WASHINGTON - Le président élu des Etats-Unis Barack Obama a confirmé dimanche sa volonté de fermer le centre de détention de Guantanamo Bay (Cuba), dans une interview diffusée dimanche soir sur la chaîne CBS.
"J'ai dit plusieurs fois que je voulais fermer Guantanamo, et je vais m'y tenir", a-t-il déclaré lors de son premier entretien télévisé depuis son élection le 4 novembre.
Le prochain président américain a promis plusieurs fois pendant sa campagne de fermer le centre de détention situé à Cuba, symbole des excès de "la guerre contre le terrorisme" menée par George W. Bush et critiqué par la communauté internationale.
Ouvert début 2002 sur une base navale américaine située au sud-est de Cuba, le centre de détention retient aujourd'hui 255 détenus sur les 800 qui y sont passés.
Contre tous les principes de la justice américaine, ces hommes sont détenus pour une durée illimitée sans aucun chef d'inculpation.
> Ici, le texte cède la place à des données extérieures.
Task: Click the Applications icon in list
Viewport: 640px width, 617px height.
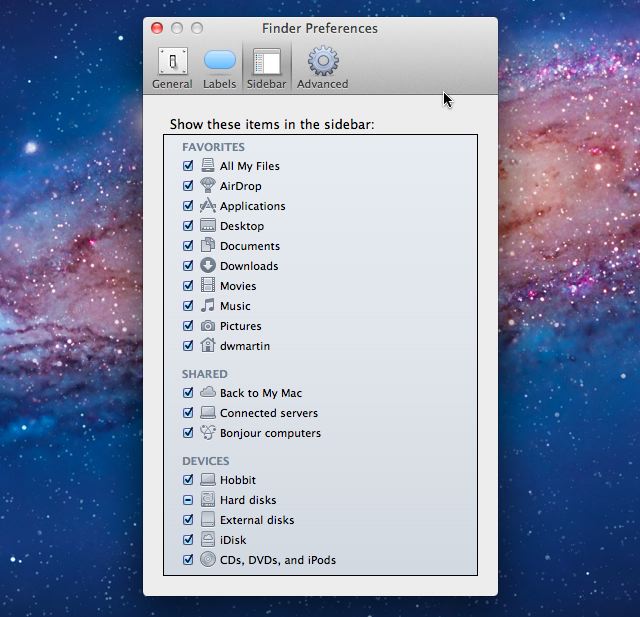Action: click(208, 206)
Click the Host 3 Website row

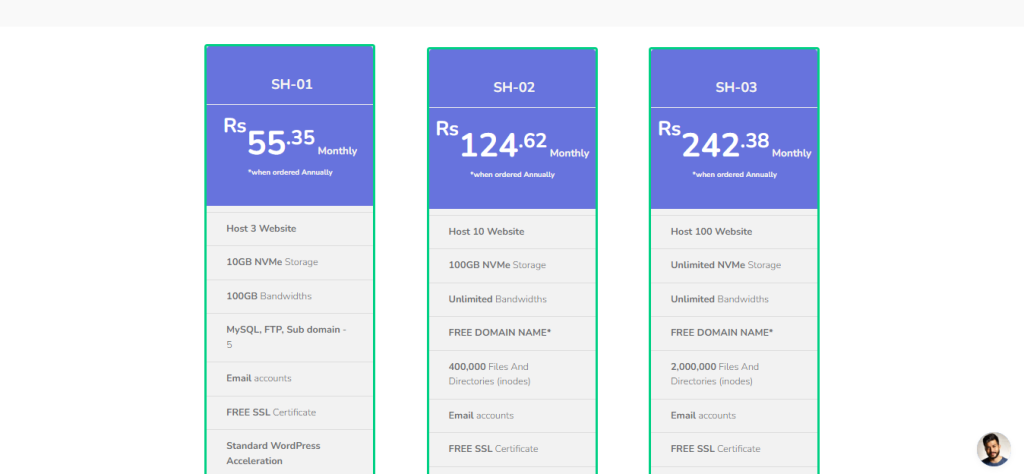261,229
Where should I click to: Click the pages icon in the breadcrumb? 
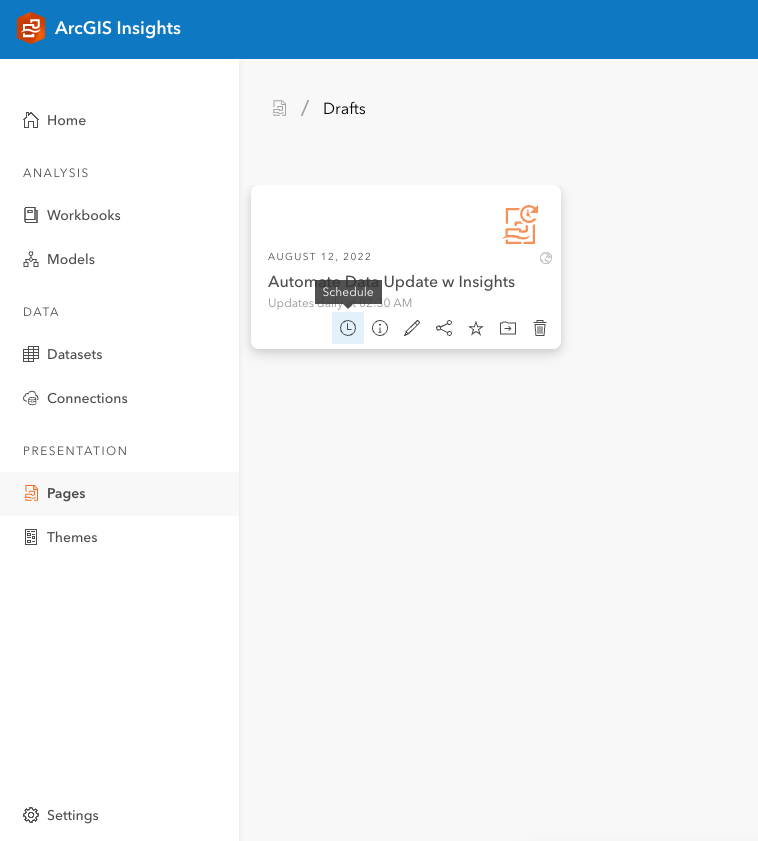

Simplement déclarés "combattants ennemis" par un tribunal militaire, ils ne disposent que depuis juin d'une possibilité de recours devant un tribunal fédéral.
La semaine dernière, John Podesta, co-président de l'équipe de transition avait été interrogé sur le sujet lors d'une conférence de presse à Washington. "C'est à l'étude, quand nous aurons quelque chose à dire, nous le dirons", avait-il assuré.
Par ailleurs, M. Obama a également confirmé qu'il entendait donner un coup d'arrêt à la torture comme méthode d'interrogation par l'armée américaine.
"J'ai dit plusieurs fois que l'Amérique ne torture pas. Et je vais m'assurer que nous ne torturons pas", a-t-il dit.
La fermeture de Guantanamo et l'arrêt de la torture, a ajouté M. Obama, "font partie d'un effort pour permettre à l'Amérique de retrouver son rang sur le plan moral".
Fermer la prison de Guantanamo s'annonce une tâche des plus délicates pour le nouveau président, qui devra trouver une solution pour ces détenus qualifiés de "pires terroristes" par l'administration sortante et que personne, ni aux Etats-Unis ni à l'étranger, ne s'empresse d'accueillir.
Une vingtaine de détenus de Guantanamo sont actuellement inculpés, parmi lesquels cinq hommes accusés d'avoir organisé les attentats du 11-Septembre. En tout, le Pentagone envisage de faire passer en jugement entre 60 et 80 détenus pour "crimes de guerre".
Les tribunaux d'exception existants, très critiqués pour leur peu de respect des droits de la défense, ne devraient pas survivre non plus à l'élection de M. Obama, qui les a dénoncés pendant la campagne.
Mais la manière dont celui-ci entend juger ceux des détenus sur lesquels pèsent des charges suffisamment lourdes reste un des secrets les mieux gardés de Washington. Son équipe de transition a démenti des rumeurs selon lesquelles il envisageait de créer de nouveaux tribunaux de "sécurité nationale".